*GIVEN REQUEST*. Reproduce everything from "(Priyasmini Sahoo) #1" down to "and search time." in the Elasticsearch text analysis thread below, word for word.

*DOCUMENT TEXT*.
----

Text analysis


(Priyasmini Sahoo) #1

I have an index in Elasticsearch. It has fields with string values. Can I tokenize them? or Can I do text analysis in that index?


(David Pilato) #2

It's done by default at index and search time.
What do you mean? What is your need exactly?


(Priyasmini Sahoo) #3

I wanted to do sentiment analysis of Twitter data. I tried to do standard tokenization by typing in dev tools like this:-
PUT /priya_twitter_pok
{
"settings": {
"number_of_shards": 1,
"analysis": {
"filter": {
"autocomplete_filter": {
"type": "edge_ngram",
"min_gram": 1,
"max_gram": 20
}
},
"analyzer": {
"autocomplete": {
"type": "custom",
"tokenizer": "standard",
"filter": [
"lowercase",
"autocomplete_filter"

----

*DATASET ENTRIES*.
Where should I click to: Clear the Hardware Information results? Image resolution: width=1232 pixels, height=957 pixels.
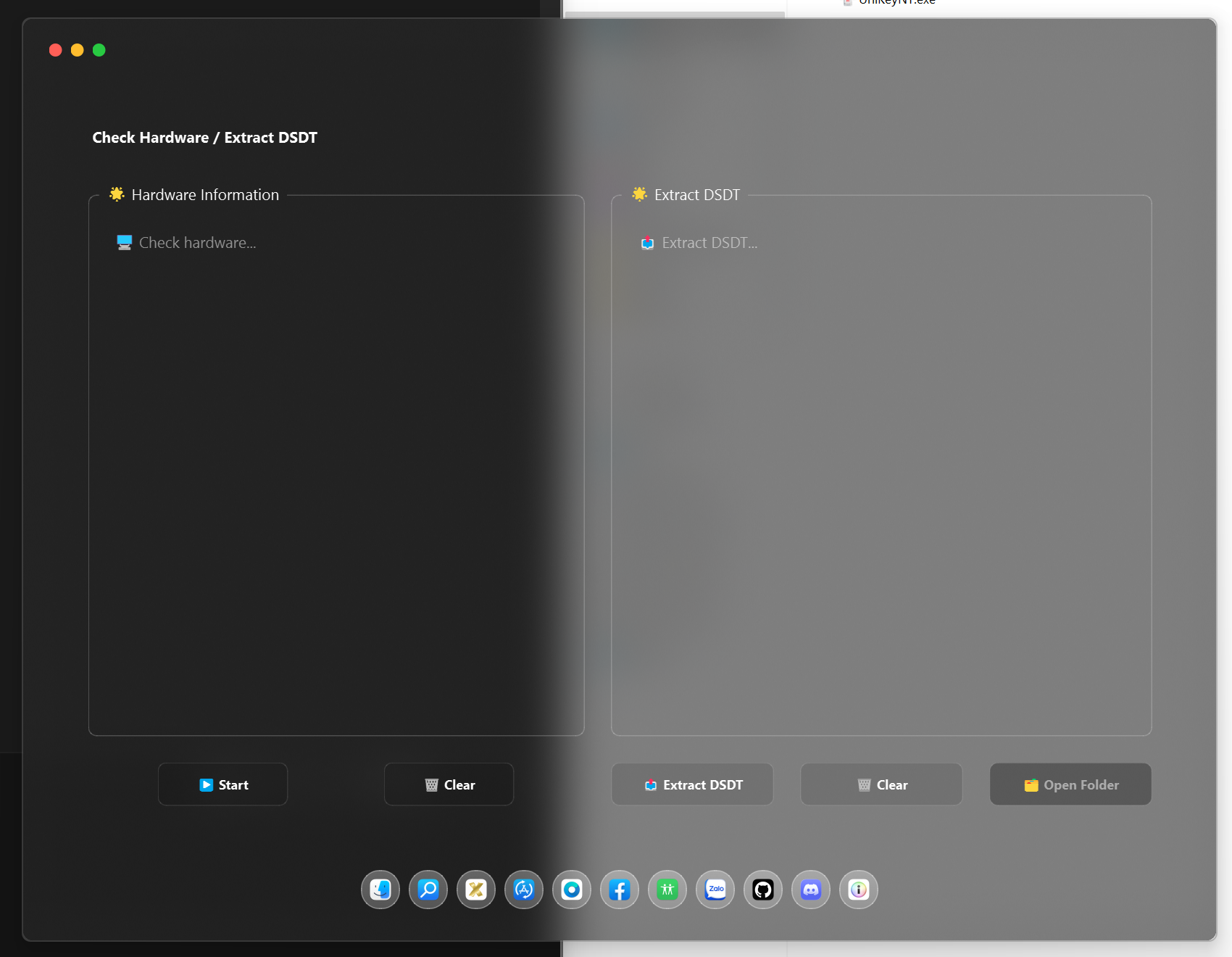[449, 784]
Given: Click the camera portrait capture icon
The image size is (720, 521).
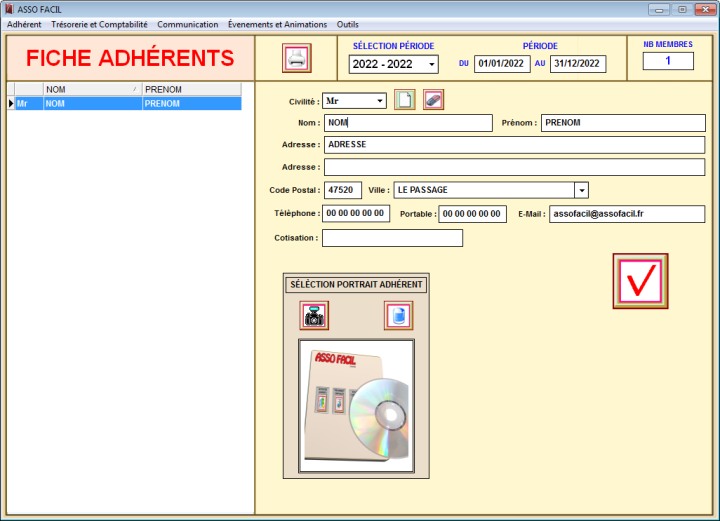Looking at the screenshot, I should pos(314,316).
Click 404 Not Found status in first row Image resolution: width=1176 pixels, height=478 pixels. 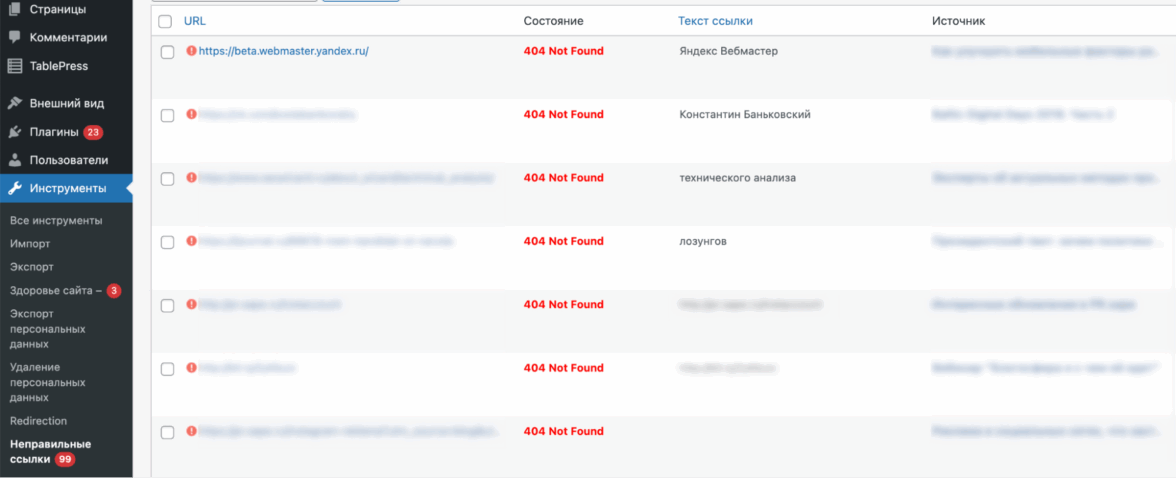pos(563,51)
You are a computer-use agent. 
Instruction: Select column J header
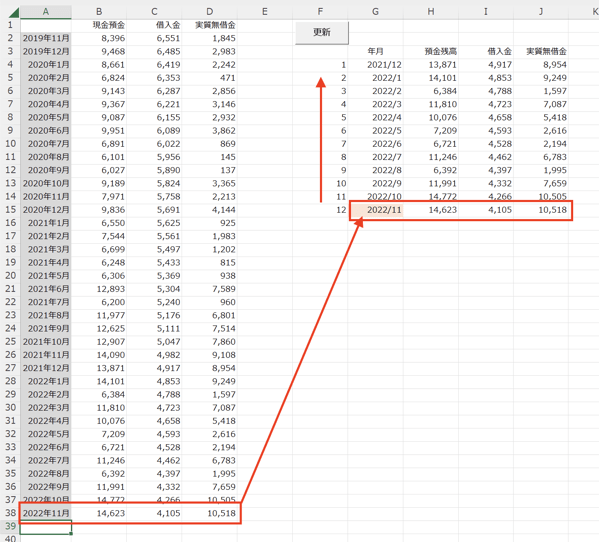tap(541, 12)
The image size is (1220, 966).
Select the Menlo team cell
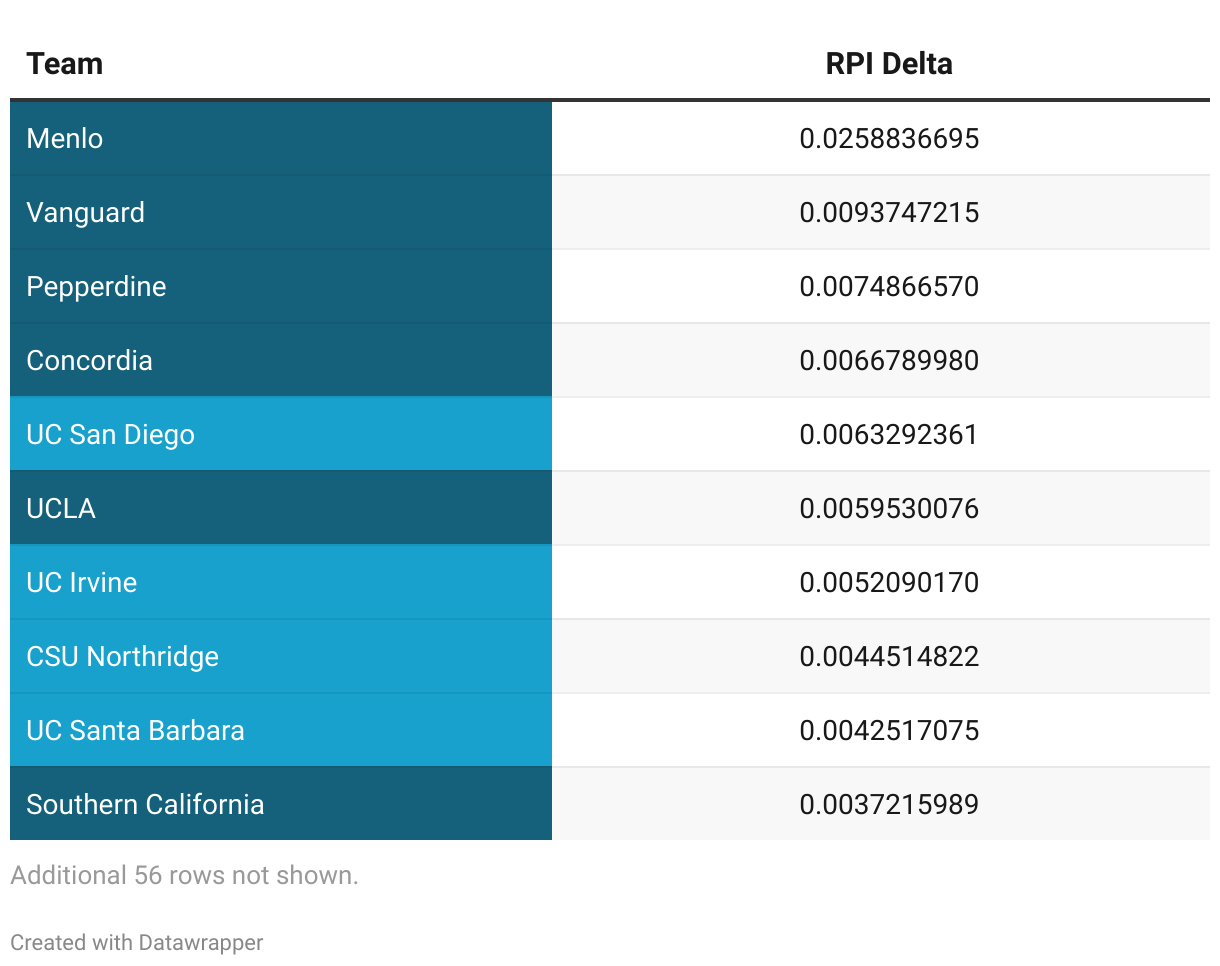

----

*TASK OUTPUT*.
(Priyasmini Sahoo) #1

I have an index in Elasticsearch. It has fields with string values. Can I tokenize them? or Can I do text analysis in that index?


(David Pilato) #2

It's done by default at index and search time.